» Task to complete
Search the data for "Share" and copy every matching line.

» Data provided
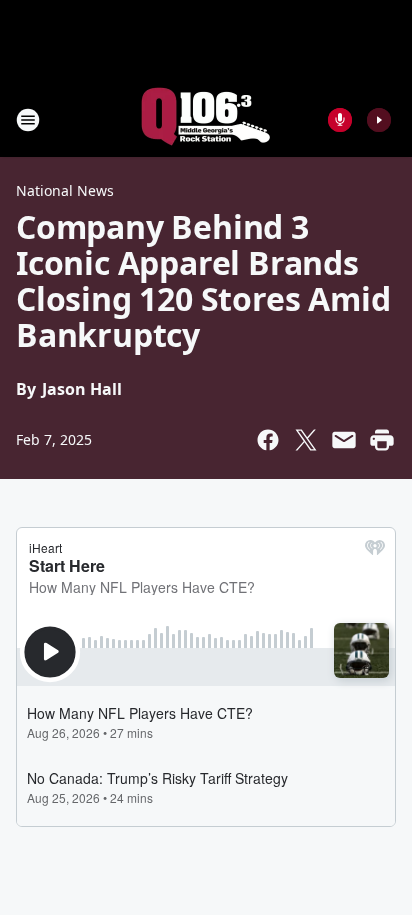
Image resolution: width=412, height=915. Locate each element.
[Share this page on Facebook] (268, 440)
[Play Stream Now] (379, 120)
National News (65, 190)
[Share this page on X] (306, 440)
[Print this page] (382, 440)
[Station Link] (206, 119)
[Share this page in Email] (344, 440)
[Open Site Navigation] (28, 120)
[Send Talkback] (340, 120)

» Answer space
[Share this page on Facebook] (268, 440)
[Share this page on X] (306, 440)
[Share this page in Email] (344, 440)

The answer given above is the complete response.